**Problem statement**
An exact, word-for-word copy of the entries is required, beginning at the line that contains "Contact Us (328, 604)" and ending at the last line, both included.

Records from a data collection:

***

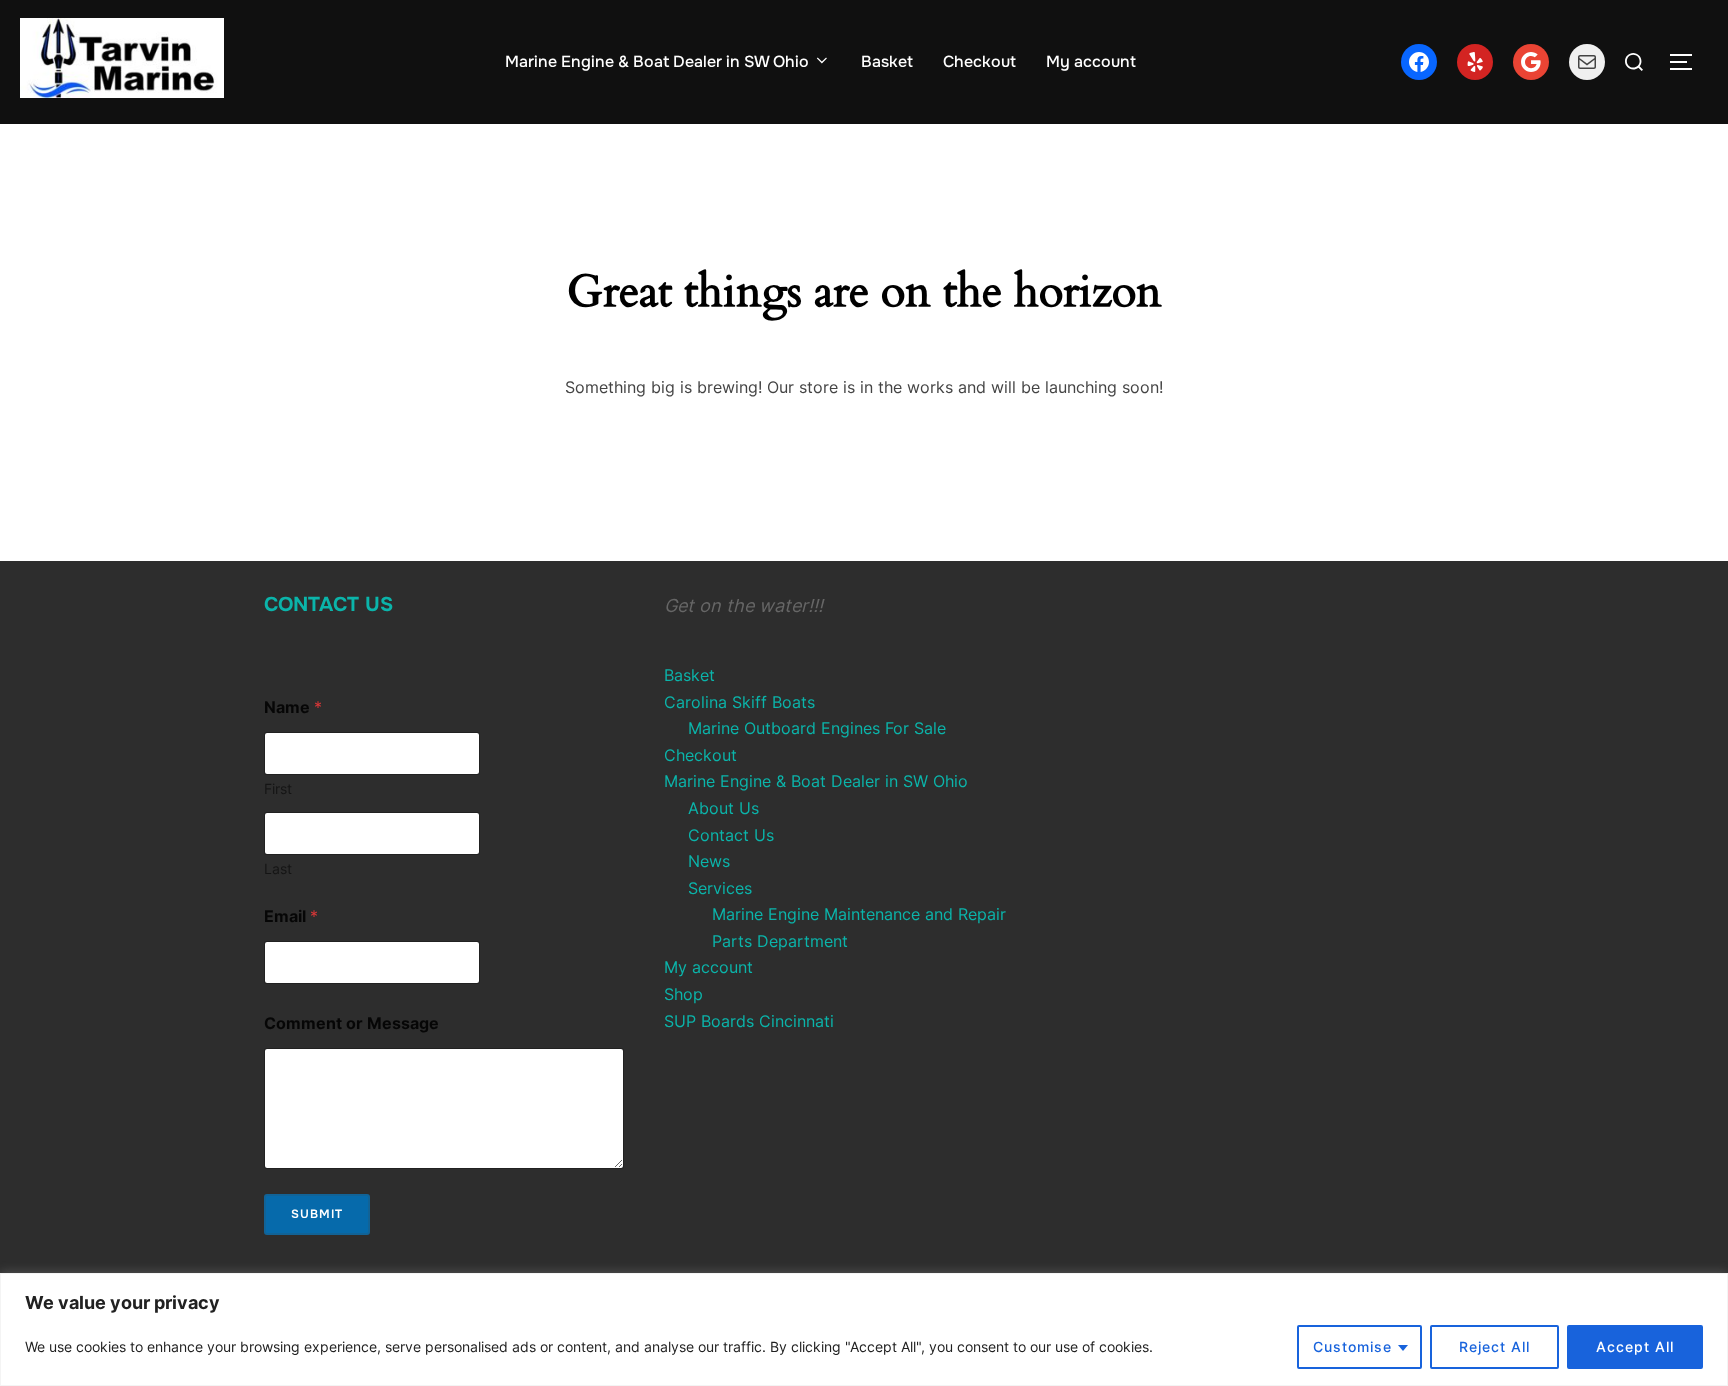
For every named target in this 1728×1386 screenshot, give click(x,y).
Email (291, 916)
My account (1091, 61)
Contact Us (328, 604)
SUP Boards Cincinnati (749, 1021)
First (278, 788)
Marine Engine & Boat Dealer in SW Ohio (657, 61)
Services (720, 888)
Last (278, 868)
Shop (683, 994)
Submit (317, 1214)
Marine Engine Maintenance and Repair (859, 914)
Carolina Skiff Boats (739, 702)
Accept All (1635, 1346)
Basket (887, 61)
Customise (1352, 1346)
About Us (723, 808)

***

**Your solution**
Contact Us (328, 604)
SUP Boards Cincinnati (749, 1021)
First (278, 788)
Marine Engine & Boat Dealer in SW Ohio (657, 61)
Services (720, 888)
Last (278, 868)
Shop (683, 994)
Submit (317, 1214)
Marine Engine Maintenance and Repair (859, 914)
Carolina Skiff Boats (739, 702)
Accept All (1635, 1346)
Basket (887, 61)
Customise (1352, 1346)
About Us (723, 808)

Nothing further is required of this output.